# Problems to solve
**1.** Translate this sentence from the deep learning functions reference into Spanish: "LinAlgKit provides comprehensive mathematical functions for building neural networks and deep learning applications."
**2.** In the deep learning functions reference, rewrite the passage that begins at the words "Activation Functions¶" and stops after "output = lk.sigmoid(x)", substituting "lak" for "lk".

# Text block
◆ ◆ ◆ ◆ ◆ ◆ ◆
Deep Learning Functions Reference¶

LinAlgKit provides comprehensive mathematical functions for building neural networks and deep learning applications.

Table of Contents¶

Activation Functions
Loss Functions
Normalization
Convolution Operations
Weight Initialization
Utility Functions
Advanced Math
Examples

Activation Functions¶

sigmoid(x)¶

Sigmoid activation: σ(x) = 1 / (1 + exp(-x))

import LinAlgKit as lk
import numpy as np

x = np.array([-2, -1, 0, 1, 2])
output = lk.sigmoid(x)
# [0.119, 0.269, 0.5, 0.731, 0.881]

Properties: - Output range: (0, 1) - Used for: Binary classification, gates in LSTMs

relu(x)¶

Rectified Linear Unit: ReLU(x) = max(0, x)

x = np.array([-2, -1, 0, 1, 2])
output = lk.relu(x)
# [0, 0, 0, 1, 2]

Properties: - Output range: [0, ∞) - Fast to compute - Can cause "dying ReLU" problem

leaky_relu(x, alpha=0.01)¶

Leaky ReLU: f(x) = x if x > 0, else α*x

x = np.array([-2, -1, 0, 1, 2])
◆ ◆ ◆ ◆ ◆ ◆ ◆
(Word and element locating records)
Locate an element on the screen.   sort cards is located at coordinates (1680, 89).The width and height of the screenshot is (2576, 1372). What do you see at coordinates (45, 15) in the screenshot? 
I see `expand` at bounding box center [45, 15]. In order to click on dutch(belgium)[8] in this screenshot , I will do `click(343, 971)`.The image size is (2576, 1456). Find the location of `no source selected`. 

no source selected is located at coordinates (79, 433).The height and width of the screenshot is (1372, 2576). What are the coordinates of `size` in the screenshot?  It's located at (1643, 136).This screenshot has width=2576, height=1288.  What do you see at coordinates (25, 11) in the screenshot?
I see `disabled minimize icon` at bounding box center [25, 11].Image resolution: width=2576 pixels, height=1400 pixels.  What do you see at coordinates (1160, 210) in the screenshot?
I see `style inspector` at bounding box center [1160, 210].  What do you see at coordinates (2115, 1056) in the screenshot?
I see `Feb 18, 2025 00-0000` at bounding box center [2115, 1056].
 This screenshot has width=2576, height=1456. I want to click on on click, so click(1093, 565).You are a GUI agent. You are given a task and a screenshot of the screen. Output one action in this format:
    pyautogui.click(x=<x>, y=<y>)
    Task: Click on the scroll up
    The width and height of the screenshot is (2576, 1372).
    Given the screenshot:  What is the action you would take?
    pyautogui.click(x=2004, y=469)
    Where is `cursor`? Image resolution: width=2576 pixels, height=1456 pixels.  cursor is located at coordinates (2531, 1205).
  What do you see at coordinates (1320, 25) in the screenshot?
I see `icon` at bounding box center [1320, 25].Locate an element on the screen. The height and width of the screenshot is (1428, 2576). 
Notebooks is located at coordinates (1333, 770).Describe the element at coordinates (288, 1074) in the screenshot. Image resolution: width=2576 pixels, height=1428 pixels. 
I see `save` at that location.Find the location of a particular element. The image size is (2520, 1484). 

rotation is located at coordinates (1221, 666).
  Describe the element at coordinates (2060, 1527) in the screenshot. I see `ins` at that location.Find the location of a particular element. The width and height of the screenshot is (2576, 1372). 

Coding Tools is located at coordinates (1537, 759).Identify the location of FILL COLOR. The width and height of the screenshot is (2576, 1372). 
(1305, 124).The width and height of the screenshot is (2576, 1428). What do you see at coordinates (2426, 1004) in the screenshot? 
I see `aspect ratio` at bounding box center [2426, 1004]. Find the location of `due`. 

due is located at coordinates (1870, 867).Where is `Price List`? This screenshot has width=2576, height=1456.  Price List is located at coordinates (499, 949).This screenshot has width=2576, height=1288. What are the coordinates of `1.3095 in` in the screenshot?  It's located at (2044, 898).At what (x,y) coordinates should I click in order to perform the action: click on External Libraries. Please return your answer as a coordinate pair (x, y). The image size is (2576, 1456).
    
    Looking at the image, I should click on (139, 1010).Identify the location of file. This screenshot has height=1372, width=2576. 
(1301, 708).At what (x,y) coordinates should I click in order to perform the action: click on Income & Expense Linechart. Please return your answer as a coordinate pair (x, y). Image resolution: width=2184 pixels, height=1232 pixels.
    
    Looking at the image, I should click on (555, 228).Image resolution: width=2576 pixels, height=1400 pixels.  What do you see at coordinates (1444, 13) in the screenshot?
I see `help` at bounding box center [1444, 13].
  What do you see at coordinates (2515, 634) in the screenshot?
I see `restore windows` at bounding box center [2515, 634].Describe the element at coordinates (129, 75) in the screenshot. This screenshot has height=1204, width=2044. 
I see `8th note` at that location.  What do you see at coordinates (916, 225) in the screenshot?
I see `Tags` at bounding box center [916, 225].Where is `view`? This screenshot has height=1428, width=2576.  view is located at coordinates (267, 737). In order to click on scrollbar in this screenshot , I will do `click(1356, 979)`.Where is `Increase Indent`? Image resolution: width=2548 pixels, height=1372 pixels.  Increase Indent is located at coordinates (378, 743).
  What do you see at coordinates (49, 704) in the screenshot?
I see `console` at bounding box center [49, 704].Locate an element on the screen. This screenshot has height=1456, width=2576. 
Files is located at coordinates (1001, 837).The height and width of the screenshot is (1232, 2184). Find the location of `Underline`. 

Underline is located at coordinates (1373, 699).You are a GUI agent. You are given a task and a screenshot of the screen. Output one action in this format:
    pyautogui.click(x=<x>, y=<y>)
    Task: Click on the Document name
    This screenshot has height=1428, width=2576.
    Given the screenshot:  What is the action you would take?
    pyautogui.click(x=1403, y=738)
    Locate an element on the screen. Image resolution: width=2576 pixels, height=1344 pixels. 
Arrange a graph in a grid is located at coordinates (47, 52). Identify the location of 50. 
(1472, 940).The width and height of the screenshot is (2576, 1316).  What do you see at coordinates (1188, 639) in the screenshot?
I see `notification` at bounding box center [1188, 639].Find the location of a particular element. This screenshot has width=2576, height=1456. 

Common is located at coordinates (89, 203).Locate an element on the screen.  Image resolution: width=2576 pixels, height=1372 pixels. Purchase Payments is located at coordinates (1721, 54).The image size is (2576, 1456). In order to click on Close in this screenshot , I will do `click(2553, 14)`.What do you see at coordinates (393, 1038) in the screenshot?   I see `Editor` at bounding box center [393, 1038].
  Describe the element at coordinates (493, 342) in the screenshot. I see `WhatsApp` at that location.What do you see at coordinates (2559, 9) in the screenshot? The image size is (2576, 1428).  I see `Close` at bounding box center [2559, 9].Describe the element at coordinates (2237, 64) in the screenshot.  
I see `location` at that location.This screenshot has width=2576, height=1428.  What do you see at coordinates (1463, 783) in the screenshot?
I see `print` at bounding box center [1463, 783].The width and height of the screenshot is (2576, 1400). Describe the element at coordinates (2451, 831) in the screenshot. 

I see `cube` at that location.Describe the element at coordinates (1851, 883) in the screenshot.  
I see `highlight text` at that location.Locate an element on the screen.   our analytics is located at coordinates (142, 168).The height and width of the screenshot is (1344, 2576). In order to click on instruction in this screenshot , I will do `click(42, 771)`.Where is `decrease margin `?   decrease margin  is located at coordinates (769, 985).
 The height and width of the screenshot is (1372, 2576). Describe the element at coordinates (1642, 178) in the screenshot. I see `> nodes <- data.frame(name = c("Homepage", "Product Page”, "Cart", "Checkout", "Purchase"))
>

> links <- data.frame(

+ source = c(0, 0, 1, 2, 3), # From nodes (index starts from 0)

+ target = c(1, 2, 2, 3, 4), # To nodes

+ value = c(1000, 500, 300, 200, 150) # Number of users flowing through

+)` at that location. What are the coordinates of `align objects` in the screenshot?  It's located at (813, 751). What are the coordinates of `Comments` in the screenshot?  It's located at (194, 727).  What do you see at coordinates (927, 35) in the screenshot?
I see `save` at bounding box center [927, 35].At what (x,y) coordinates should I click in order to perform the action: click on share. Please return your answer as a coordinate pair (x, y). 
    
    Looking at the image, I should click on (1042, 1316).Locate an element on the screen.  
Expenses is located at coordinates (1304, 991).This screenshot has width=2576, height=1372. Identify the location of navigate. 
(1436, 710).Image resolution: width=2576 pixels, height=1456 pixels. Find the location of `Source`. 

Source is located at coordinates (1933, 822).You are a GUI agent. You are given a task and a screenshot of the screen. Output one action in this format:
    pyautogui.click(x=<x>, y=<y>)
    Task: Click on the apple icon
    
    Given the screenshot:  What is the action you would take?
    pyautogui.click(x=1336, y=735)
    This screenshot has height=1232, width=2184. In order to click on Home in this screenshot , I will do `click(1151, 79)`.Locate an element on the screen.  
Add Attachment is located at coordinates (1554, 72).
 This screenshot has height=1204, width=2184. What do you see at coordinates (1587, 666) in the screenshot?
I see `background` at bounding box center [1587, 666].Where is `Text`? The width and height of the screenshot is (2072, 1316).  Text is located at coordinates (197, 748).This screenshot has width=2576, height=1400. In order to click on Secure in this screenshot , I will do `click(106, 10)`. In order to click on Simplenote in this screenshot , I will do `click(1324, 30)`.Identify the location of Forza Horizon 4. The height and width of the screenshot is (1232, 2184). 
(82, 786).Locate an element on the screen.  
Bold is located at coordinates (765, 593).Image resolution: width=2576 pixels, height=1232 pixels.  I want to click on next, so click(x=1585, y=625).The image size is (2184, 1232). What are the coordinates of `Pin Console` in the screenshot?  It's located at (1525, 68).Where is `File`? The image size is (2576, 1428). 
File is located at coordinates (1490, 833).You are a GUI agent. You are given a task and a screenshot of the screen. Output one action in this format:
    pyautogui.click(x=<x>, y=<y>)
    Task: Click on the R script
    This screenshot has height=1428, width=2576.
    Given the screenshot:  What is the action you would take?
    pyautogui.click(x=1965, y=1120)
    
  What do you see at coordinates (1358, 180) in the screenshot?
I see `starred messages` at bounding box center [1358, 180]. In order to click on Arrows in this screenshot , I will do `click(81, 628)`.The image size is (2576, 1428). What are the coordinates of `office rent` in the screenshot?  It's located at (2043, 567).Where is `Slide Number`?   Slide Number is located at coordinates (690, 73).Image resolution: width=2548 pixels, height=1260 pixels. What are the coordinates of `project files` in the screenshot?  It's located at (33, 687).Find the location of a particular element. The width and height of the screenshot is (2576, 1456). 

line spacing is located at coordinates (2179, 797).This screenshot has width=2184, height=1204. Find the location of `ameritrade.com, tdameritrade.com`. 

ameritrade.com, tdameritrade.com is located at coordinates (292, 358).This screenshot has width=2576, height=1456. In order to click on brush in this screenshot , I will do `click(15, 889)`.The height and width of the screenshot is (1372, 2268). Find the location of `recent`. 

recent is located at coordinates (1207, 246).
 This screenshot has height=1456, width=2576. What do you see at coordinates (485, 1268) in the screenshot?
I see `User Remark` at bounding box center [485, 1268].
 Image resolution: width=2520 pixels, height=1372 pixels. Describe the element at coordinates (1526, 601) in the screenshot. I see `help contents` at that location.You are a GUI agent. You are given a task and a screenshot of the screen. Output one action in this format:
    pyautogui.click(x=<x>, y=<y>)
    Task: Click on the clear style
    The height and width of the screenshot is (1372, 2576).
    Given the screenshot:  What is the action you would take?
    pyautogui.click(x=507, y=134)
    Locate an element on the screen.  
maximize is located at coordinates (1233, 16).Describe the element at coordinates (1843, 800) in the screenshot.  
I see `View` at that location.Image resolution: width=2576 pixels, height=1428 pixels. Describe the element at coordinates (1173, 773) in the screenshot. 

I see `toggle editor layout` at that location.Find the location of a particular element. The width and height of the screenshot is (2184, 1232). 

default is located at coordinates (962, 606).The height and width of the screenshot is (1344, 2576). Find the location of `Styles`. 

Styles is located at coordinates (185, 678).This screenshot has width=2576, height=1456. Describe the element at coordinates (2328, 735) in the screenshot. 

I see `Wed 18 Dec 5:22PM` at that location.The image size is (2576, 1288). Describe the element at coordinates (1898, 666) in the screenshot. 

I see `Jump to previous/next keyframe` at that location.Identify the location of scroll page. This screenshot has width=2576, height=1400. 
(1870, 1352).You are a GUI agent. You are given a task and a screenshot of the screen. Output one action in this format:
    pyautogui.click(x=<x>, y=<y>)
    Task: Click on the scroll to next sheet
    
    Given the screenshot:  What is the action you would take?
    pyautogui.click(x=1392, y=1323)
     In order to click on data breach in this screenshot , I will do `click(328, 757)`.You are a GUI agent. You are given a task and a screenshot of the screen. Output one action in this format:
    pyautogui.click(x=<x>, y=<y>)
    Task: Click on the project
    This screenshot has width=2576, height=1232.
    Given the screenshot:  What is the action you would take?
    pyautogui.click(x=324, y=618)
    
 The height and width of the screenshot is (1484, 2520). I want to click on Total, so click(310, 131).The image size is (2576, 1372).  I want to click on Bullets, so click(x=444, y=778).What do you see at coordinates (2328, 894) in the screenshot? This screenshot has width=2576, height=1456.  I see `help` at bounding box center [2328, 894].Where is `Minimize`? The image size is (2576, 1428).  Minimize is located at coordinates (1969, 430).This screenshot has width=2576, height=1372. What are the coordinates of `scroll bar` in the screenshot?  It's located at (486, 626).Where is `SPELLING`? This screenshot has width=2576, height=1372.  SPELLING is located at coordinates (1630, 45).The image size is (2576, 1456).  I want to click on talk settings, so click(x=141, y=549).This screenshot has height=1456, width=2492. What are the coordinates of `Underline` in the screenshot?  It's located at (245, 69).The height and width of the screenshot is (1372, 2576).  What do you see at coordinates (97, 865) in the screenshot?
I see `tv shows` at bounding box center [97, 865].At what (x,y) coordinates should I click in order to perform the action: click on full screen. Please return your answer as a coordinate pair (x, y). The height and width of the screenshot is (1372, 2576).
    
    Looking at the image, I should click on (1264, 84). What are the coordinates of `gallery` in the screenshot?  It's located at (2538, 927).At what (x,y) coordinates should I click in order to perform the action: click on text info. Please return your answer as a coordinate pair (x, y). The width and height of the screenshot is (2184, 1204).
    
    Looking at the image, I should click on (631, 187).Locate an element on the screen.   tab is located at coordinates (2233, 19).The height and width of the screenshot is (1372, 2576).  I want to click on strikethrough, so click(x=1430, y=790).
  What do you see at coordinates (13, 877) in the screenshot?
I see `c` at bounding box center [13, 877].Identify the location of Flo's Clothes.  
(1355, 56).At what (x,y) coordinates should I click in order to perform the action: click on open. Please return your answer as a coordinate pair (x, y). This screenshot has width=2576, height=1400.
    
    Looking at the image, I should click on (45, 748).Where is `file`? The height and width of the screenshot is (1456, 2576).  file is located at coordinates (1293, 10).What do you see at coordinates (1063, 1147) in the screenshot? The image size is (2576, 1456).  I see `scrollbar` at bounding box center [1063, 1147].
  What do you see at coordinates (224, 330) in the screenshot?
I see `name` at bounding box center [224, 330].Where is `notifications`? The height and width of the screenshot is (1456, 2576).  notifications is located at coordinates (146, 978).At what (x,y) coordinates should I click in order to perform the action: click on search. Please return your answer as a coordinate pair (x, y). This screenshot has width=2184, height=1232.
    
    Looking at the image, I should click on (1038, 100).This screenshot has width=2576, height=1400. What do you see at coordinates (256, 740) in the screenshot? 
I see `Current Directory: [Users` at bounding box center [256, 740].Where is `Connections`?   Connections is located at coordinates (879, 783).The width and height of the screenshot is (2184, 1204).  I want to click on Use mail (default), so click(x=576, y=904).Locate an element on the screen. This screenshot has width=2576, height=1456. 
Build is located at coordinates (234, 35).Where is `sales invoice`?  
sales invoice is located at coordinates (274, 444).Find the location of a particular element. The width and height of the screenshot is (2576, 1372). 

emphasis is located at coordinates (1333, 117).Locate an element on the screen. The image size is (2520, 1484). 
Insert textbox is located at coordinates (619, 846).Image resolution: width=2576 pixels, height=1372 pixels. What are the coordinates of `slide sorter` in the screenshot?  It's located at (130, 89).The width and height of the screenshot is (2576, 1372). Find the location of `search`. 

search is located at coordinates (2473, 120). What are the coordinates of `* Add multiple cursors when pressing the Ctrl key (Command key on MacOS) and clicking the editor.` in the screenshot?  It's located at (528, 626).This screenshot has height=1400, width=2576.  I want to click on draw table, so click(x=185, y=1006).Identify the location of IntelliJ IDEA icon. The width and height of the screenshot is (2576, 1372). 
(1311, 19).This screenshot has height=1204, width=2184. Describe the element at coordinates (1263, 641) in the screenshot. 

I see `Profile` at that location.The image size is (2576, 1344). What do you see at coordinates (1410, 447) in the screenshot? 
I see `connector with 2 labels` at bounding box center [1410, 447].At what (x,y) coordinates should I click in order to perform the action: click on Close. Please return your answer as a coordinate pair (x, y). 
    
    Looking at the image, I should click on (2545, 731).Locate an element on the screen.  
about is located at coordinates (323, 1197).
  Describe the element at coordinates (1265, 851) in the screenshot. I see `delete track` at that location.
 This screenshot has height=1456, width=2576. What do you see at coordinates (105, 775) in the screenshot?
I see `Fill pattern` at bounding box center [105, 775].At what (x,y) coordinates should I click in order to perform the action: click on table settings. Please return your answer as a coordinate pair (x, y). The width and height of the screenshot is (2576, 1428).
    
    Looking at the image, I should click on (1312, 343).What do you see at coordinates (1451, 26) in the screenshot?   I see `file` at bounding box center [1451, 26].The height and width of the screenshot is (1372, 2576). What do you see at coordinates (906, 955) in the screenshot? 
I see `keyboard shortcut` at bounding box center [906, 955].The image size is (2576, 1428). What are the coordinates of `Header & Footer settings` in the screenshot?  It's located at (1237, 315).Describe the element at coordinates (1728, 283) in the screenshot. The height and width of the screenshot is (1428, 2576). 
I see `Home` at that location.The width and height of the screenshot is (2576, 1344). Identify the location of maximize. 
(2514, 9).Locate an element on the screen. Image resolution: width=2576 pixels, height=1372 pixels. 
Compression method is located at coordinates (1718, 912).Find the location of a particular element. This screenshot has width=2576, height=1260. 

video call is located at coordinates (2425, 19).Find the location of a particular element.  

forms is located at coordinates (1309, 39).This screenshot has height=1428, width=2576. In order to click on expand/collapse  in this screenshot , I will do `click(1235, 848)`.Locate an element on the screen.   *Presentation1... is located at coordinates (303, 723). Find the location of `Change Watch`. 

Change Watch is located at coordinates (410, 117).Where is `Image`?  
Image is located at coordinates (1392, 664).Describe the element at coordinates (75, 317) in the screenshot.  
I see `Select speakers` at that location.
◆ ◆ ◆ ◆ ◆ ◆ ◆
# Exercise responses
**1.** LinAlgKit ofrece funciones matemáticas completas para construir redes neuronales y aplicaciones de aprendizaje profundo.

**2.**
Activation Functions¶

sigmoid(x)¶

Sigmoid activation: σ(x) = 1 / (1 + exp(-x))

import LinAlgKit as lak
import numpy as np

x = np.array([-2, -1, 0, 1, 2])
output = lak.sigmoid(x)